Overall in his first season in the majors, Evans played in 24 games, batted .267 and drove in four runs. Evans made the Padres to start the 1979 season. He played 56 games while serving as an understudy to incumbent third baseman Paul Dade. While he did hit his first home run in the majors, he struggled at the plate, hitting only .216. Evans refused a demotion to Double-A and told the team that he would be stepping away from baseball to pursue a professional tennis career, a pursuit which would ultimately be unsuccessful.

In 1980, Evans returned to baseball and played the role of utility infielder, with Luis Salazar taking over the role of back-up third baseman. With the exception of Ozzie Smith, the entire infield saw turn over from the previous season, with former starter Dade reduced to a back-up as well. While Evans appeared in 73 games and his batting average improved, his ability to hit the long ball that he showed in the minors had failed to materialize in the majors. In 1981, Evans appeared in fewer games, with Tim Flannery getting more time as the main utility infielder. Even though there were multiple changes again in the Padres infield, Evans failed to capture a starting spot, as Salazar had passed Evans and was now the Padres starting third baseman.

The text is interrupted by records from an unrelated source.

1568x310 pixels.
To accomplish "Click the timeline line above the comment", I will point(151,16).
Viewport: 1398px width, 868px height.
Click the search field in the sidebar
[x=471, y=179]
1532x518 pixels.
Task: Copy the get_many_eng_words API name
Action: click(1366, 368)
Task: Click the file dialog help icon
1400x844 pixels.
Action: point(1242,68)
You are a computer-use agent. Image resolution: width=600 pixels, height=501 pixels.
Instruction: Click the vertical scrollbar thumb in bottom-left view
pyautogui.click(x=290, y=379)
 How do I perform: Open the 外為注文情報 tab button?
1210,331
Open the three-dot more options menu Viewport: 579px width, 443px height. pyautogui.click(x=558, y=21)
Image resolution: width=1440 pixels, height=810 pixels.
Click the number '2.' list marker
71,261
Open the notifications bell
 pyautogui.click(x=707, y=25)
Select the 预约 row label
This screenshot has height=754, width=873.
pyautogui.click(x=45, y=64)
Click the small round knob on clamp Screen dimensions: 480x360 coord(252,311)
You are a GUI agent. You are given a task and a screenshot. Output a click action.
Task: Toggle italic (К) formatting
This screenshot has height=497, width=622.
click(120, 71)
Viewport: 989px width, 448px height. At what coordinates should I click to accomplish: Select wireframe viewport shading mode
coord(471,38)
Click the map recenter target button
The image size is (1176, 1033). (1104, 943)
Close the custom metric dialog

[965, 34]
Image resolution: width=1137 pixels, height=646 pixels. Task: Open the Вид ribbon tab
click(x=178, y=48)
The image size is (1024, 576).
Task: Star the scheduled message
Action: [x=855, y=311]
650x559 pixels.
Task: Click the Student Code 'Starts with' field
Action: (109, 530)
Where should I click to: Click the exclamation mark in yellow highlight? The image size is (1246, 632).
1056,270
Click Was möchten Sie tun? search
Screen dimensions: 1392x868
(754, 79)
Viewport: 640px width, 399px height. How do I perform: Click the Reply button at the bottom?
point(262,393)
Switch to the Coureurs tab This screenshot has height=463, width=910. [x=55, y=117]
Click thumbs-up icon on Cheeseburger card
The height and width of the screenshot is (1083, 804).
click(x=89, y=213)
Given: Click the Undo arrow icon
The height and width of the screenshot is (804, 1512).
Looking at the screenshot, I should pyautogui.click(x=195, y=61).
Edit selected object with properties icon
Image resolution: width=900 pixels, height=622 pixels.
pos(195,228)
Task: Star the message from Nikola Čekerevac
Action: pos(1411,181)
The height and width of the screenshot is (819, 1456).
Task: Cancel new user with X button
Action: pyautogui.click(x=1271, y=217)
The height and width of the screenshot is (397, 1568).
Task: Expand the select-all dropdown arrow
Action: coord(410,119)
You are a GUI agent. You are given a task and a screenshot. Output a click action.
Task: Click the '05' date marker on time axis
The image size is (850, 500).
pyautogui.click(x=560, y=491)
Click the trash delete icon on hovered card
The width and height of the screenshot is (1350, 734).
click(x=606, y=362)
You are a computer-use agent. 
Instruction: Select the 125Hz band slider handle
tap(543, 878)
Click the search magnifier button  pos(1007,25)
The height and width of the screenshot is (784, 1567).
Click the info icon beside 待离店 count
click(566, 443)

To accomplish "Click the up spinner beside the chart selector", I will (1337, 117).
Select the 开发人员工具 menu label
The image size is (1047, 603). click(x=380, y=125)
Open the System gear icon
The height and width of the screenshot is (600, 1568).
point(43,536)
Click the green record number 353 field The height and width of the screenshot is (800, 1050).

In 1982, former Oakland A's manager Dick Williams took over as manager of the Padres. While San Diego enjoyed a .500 season, Evans was no longer there. Evans was acquired by the New York Yankees and split his time between the parent club and their Triple-A team, the Columbus Clippers. Evans played in his last major league game, going hitless against the Boston Red Sox. After playing in the minors in 1984, Evans signed with the Cleveland Indians in hopes of making it back to the majors. After spending three seasons with The Indians' Triple A team in Maine, Evans retired from baseball in 1986.